Last week, after years of wrangling among judges and party officials over how far the reforms should go, the revised body of Soviet criminal law was put before the Supreme Soviet and swiftly approved. Embodying for the most part changes that have already been adopted in fact, the new code puts the final seal on one of the major developments of Russia's post-Stalin period.
Due Process. Though it says nothing about habeas corpus, jury trial, or the presumption that a man is innocent until proved guilty (a concept denounced as "middleclass nonsense" during last week's debate), the new Soviet code lays down that the Soviet citizen may not be punished except for specified crimes and only after what is by Red lights, due process of law. Presumably, that bars the security police from carrying off people, as they carried off millions in Stalin's time," by their own "administrative processes."
The new code officially provides that every man may have a public trial, a defense lawyer, and a chance to appeal the verdict. It cuts prison sentences for "ordinary" crimes from 25 to 10 years, and to 15 years for exceptionally severe offenses. It raises the age of criminal responsibility from 14 to 16. It scraps such punishments as exile abroad, recently proposed for Nobel Novelist Boris Pasternak. But capital punishment stays on the books, and repeaters or hardened criminals lose all rights to early parole. Death by shooting continues for treason (including "flight abroad or refusal to return to the U.S.S.R. from abroad").
On the ground that bourgeois and upper-class elements have now vanished from the Soviet scene, the code drops Stalin's old category of "enemy of the people." and the clause authorizing imprisonment or transportation of the relatives of such unfortunates. But the new laws still provide for punishment of any "counterrevolutionary" act, a term broad enough to run the population of Soviet "corrective labor" camps back from their present estimated 1,000,000 to the 10 million of 1953.
As the world learned when Stalin put forth his 1936 model constitution and followed it with the bloody purges of 1936-38, it is not Soviet theory but practice that counts. Stalin's successors have relaxed police surveillance, and the changes now put in black and white add up to a substantial strengthening of legal security for the individual in the Soviet Union. Yet the Communist Party remains the supreme arbiter in Soviet society.

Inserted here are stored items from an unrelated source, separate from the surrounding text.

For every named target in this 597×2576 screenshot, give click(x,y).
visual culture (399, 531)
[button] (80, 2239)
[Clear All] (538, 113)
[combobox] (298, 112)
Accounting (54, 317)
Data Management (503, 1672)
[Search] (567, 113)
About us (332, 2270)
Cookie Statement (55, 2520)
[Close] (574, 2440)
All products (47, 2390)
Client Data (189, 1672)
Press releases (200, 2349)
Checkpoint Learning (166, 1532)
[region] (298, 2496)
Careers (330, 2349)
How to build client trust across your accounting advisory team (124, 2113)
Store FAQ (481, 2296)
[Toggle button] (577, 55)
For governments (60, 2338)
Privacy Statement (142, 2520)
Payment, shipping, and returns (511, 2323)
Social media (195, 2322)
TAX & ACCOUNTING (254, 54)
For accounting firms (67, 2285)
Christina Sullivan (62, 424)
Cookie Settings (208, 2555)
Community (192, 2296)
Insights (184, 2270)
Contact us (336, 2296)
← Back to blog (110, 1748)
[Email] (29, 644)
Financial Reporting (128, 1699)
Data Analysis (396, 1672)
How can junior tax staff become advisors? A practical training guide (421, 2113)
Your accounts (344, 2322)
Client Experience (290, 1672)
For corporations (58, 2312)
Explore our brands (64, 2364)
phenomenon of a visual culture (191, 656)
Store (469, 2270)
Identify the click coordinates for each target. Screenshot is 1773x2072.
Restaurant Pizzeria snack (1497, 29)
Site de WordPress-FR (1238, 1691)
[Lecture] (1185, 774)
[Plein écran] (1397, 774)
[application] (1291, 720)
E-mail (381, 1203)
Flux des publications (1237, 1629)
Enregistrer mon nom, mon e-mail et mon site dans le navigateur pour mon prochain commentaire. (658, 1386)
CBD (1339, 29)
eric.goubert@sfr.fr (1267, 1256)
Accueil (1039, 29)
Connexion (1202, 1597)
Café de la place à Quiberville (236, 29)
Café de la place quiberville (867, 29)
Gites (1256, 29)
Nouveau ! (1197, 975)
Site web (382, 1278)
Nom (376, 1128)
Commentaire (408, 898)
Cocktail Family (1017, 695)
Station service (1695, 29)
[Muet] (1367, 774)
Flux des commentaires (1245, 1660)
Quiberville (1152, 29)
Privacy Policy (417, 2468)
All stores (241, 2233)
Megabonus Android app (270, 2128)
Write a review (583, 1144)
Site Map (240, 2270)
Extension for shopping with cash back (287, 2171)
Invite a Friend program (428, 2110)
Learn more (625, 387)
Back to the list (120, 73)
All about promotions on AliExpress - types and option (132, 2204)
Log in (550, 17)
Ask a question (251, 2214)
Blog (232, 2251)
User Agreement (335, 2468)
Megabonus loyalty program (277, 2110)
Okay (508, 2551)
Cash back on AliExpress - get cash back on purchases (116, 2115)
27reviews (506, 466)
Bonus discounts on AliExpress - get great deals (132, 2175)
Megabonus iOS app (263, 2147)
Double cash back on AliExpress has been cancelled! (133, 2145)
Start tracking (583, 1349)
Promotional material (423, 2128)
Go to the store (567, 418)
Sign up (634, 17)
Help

Chain of Command. In another pertinent step, the Supreme Soviet last week ratified the appointment of Central Committee Personnel Chief Aleksander Nikolaevich Shelepin, 40, as the Soviet Union's top cop, succeeding the bloodstained General Ivan Serov (TIME, Dec. 22). A youthful political commissar in the 1939-40 Russo-Finnish war, Shelepin rose through the Young Communist organization and served as its secretary from 1952 until he joined Khrushchev's headquarters staff last year. Too young to have been active in the police terrorist years of Yezhov and Beria, Shelepin has not yet acquired the hateful public reputation that goes with the job. Two things stand out about his appointment: 1) he is a party bureaucrat, indicating the party's continuing dominance; 2) he is Khrushchev's man.